Ma anche solo per vincere nelle lotte rivendicative, non bisogna limitarsi alle lotte rivendicative. È una concezione paralizzante e fallimentare ed è proprio il massimo a cui arriva la sinistra borghese. Nel passato le lotte rivendicative hanno avuto successo perché erano sostenute politicamente e moralmente dal movimento comunista che lottava per instaurare il socialismo.

Quando alle nostre rivendicazioni la borghesia contrappone le leggi del mercato, da cui tutti dipendiamo, noi dobbiamo contrapporre l’eliminazione del mercato. Il capitalismo è basato sul mercato, l’umanità non è basata sul mercato. L’umanità ha elaborato il mercato nel corso della sua storia per far fronte a problemi concreti del suo progresso. Ora il mercato nuoce all’umanità, l’umanità deve abolire il mercato e prima o poi lo abolirà. Le aziende non venderanno né compreranno: ognuna produrrà quello che le commissiona la società da cui riceverà quanto necessario alla sua lavorazione e a cui consegnerà il suo prodotto.

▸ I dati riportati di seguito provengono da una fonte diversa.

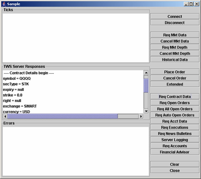This screenshot has height=179, width=201.
Task: Request market data with Req Mkt Data
Action: click(x=175, y=35)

Quando alle nostre rivendicazioni la borghesia contrappone gli equilibri del sistema finanziario, del sistema di debiti, di crediti, di rendite, di interessi e di flussi monetari, noi dobbiamo contrapporre l’abolizione del sistema finanziario. I capitalisti non possono vivere senza sistema finanziario. L’umanità può benissimo vivere senza sistema finanziario. L’umanità ha elaborato il denaro e il sistema finanziario nel corso della sua storia per far fronte a problemi concreti del suo progresso, le relazioni di denaro hanno sostituito le relazioni di dipendenza personale (schiavista, feudale, religiosa, ecc.). Ora il sistema finanziario è diventato un pantano in cui l’umanità affoga, una catena che strozza gli uomini e soffoca la loro vita. L’umanità deve abolire il sistema finanziario e prima o poi lo abolirà. Annullerà i crediti della borghesia e delle sue istituzioni, annullerà i debiti delle masse popolari e la società soddisferà essa con misure appropriate i diritti connessi al risparmio delle masse popolari.

In breve, alle obiezioni di comune buon senso, agli interessi di questa o quella parte delle masse popolari che la borghesia contrappone alle nostre rivendicazioni, noi dobbiamo contrapporre l’instaurazione del socialismo. Senza di questo la lotta rivendicativa non può dispiegarsi su larga scala, diventa facilmente guerra tra parti delle masse popolari e, comunque, non può essere assunta con quella tensione delle forze e della volontà che si dà solo per le grandi e giuste imprese. Per combattere con forza, intelligenza e coraggio, le masse popolari devono essere assolutamente convinte che la loro causa è giusta e che la vittoria è possibile e hanno bisogno di una direzione che sia votata alla lotta e alla vittoria: appunto il partito comunista.

 

D’Alema, Veltroni, Fassino & C si sono lanciati in un’avventura degna di Mussolini: puntano ad eliminare la previdenza sociale e a sostituire alle pensioni una rendita finanziaria per chi ce l’avrà; puntano a eliminare il contratto collettivo nazionale di lavoro e a sostituire al contratto di lavoro a tempo indeterminato il lavoro precario; puntano all’eliminazione della coesione sociale e di un sistema universale di diritti e doveri e a sostituirli con il diritto di sfruttare e di speculare su tutto e con l’universale dominio del mercato e del sistema finanziario; puntano a partecipare allo sfruttamento, al saccheggio e all’aggressione dei paesi oppressi dal sistema imperialista mondiale!

 

La sinistra borghese sta cedendo ogni giorno nuove posizioni alla destra borghese!

La direzione della sinistra borghese spinge le masse popolari all’abbandono della lotta e della solidarietà e al cinismo!

 

La crisi della sinistra borghese apre spazi all’attività per la rinascita del movimento comunista!

Impedire con la mobilitazione di massa che la borghesia riesca a realizzare con il governo del circo Prodi quello che non è riuscita a realizzare con il governo della banda Berlusconi!

 

Rafforzare la struttura clandestina centrale del partito, moltiplicare il numero dei Comitati di Partito e migliorare il loro funzionamento, sviluppare il lavoro sui quattro fronti indicati dal Piano Generale di Lavoro!

 

Costruire in ogni azienda, in ogni zona d’abitazione, in ogni organizzazione di massa un comitato clandestino del (n)PCI!